Yeah, so what I will say is that we're still a bit early on and so one of the things that we wanted to do with this project and to put a bit more color into our overall initiative here on digital, we're transforming the way that we engage with our guests through digital. And so, it also includes the capabilities for us to have much better insight into our guests from a longitudinal basis. So during our prior programs, it was really limited with our ability to understand the actual frequency of those digital users versus a typical guest. What this new platform allows us to do is have a greater understanding of how check changes over time the overall consumer lifecycle, how we can bring many more people into the funnel, and how we then convert them into frequent noodle users. So the answer is that since it's only in its infancy and only been around a couple of weeks, we actually don't have great data yet, Andrew on what that frequency is, but that's absolutely one of the intense of the -- intentions of this process. And this project is for us to have that type of data where we can easily activate and better engage with those guests.

Andrew Strelzik

Analyst · BMO Capital Markets. Please proceed with your question.
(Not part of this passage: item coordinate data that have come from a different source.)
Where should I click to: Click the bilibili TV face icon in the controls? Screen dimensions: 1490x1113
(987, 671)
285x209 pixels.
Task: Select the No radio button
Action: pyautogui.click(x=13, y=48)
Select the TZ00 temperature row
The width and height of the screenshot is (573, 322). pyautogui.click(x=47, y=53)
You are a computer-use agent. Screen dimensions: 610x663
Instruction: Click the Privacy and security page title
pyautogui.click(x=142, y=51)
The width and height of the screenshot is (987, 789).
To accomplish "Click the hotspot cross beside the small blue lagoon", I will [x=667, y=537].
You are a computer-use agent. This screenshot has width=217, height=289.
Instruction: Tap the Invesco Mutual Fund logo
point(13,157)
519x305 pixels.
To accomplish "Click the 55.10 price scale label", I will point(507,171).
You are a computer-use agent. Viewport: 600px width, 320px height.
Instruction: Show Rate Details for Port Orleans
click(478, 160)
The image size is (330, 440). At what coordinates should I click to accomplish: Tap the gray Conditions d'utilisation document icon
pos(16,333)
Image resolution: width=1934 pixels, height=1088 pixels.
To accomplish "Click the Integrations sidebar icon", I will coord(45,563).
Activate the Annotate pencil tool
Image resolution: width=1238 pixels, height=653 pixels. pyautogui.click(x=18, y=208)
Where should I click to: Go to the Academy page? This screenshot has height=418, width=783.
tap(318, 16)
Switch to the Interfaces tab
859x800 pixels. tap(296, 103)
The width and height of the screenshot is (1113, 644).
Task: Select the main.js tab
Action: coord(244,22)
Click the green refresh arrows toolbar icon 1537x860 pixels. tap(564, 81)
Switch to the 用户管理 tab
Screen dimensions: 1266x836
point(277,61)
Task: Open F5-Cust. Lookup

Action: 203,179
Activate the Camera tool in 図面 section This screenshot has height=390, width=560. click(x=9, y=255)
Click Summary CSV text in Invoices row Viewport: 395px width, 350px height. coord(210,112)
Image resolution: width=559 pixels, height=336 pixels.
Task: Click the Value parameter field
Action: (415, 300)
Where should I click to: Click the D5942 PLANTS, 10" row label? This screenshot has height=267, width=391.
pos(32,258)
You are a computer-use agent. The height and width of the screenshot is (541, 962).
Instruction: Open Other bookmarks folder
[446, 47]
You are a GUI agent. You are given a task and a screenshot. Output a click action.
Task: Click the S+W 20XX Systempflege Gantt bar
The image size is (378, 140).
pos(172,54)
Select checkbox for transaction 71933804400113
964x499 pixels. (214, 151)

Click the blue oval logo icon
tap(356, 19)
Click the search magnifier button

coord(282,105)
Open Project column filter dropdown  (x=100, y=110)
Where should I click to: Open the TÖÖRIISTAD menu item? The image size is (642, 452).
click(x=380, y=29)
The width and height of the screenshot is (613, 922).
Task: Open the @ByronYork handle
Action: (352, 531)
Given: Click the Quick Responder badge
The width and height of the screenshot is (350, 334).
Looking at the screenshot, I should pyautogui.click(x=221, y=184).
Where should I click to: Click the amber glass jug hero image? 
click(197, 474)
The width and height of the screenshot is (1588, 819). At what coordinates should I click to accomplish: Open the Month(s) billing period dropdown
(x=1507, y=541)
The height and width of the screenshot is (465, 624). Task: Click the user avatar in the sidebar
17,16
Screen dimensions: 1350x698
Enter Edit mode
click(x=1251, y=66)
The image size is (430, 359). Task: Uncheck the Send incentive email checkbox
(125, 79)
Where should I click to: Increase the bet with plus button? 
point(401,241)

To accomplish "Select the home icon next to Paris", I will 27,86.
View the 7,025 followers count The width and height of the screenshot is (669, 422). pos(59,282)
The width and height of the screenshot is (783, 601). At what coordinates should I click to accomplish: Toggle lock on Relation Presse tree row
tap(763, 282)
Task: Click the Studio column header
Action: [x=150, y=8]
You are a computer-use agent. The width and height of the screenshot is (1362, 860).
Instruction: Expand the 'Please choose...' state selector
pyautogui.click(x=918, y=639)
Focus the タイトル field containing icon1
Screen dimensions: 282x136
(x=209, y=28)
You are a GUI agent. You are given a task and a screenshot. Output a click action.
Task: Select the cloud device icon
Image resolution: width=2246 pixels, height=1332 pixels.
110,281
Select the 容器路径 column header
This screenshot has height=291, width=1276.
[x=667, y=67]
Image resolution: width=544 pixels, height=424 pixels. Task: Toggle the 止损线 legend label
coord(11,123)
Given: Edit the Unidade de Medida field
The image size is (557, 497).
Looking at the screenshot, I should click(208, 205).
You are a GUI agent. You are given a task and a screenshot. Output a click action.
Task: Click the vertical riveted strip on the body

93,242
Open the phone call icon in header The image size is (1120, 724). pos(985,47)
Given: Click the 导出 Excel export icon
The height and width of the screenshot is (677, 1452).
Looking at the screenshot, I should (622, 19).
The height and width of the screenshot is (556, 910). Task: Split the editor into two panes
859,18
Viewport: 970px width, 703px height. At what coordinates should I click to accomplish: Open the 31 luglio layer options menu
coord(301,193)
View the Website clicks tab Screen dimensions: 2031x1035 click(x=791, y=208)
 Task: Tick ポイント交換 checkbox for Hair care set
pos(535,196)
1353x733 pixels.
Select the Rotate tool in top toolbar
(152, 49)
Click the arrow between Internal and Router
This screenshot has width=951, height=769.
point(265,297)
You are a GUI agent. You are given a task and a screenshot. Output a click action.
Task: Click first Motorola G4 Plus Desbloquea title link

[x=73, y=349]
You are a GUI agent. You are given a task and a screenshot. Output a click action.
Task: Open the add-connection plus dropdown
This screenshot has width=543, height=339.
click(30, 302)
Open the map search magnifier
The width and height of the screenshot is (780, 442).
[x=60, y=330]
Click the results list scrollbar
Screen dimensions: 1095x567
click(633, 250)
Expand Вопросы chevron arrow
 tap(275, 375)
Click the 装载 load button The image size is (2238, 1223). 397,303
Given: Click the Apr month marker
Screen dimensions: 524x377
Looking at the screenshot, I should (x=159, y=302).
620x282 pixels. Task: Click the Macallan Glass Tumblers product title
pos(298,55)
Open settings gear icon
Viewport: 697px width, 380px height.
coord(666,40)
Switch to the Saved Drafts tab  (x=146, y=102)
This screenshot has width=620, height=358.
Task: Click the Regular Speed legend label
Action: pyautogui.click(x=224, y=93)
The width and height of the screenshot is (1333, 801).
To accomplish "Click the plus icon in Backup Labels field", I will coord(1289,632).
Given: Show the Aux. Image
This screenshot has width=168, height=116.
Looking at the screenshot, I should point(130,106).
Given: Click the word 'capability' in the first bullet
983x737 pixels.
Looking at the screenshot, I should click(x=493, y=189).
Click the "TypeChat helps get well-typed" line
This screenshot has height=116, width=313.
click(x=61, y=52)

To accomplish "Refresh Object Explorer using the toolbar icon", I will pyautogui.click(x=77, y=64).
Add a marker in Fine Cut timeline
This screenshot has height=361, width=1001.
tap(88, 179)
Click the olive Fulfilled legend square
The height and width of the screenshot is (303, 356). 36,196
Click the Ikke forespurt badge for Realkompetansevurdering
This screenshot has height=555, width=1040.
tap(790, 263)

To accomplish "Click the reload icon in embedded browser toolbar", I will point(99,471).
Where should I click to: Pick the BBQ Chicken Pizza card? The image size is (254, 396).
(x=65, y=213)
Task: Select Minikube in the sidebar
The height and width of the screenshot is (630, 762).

That's helpful. Thank you. If I could squeeze one more in. Once you start to reaccelerate further the pace of the unit openings in 2021 and beyond, how are you thinking about the markets that you're going to target initially. Is it more the existing markets, is it newer markets, is it a blend? How are you thinking about that? Thank you.

Dave Boennighausen

Management

Yeah, certainly we think over the next couple of years, it will be primarily infill of existing markets. We have several I believe in 30 states we have several markets where we see significant opportunities still, whether it be Chicago or even in the heartland or in our home market of Colorado, areas like Phoenix et cetera. So continue to expect a lot of infill low risk sites that we absolutely understand and have the people pipeline to execute. As we go into new markets from a company perspective, we will be focused a bit more on contiguous to our markets that we already have to brand awareness and we know we can execute from an operational supply chain perspective as well as activate the brand. Additionally, we talked a bit about in the remarks about franchising, which we absolutely believe will be a larger part of our growth. We've been relatively conservative in terms of our approach to growing that franchise network over the past couple years, because we knew we had such tremendous upside with our prototype with those labor initiatives. Now that those are coming to pass, we're seeing such great momentum on the margin side as well as the sales side. You will see us be more aggressive on the franchise side, where a lot of the new market growth will occur.

Andrew Strelzik

Analyst · BMO Capital Markets. Please proceed with your question.

Great. Thank you.

Operator

Operator

Thank you. And I'm not showing any further questions at this time. I will now turn the call over to Dave Boennighausen for any further remarks.

Dave Boennighausen

Management

Thanks, Sydney. Again, as we discussed, this is an exciting time for Noodles & Company with the recent launch of the cauliflower noodle, as well as with our new guests engagement platform. We feel the company is positioned better than ever to really reach its enormous potential. Excited with what we're seeing from a margin perspective from a top line perspective, as well as with that new unit growth. So look forward to the balance of 2019 as well as the years to come. I appreciate your time today and everybody stay safe.

Operator

Operator

Ladies and gentlemen, this concludes today's conference. Thank you for participating. You may now disconnect.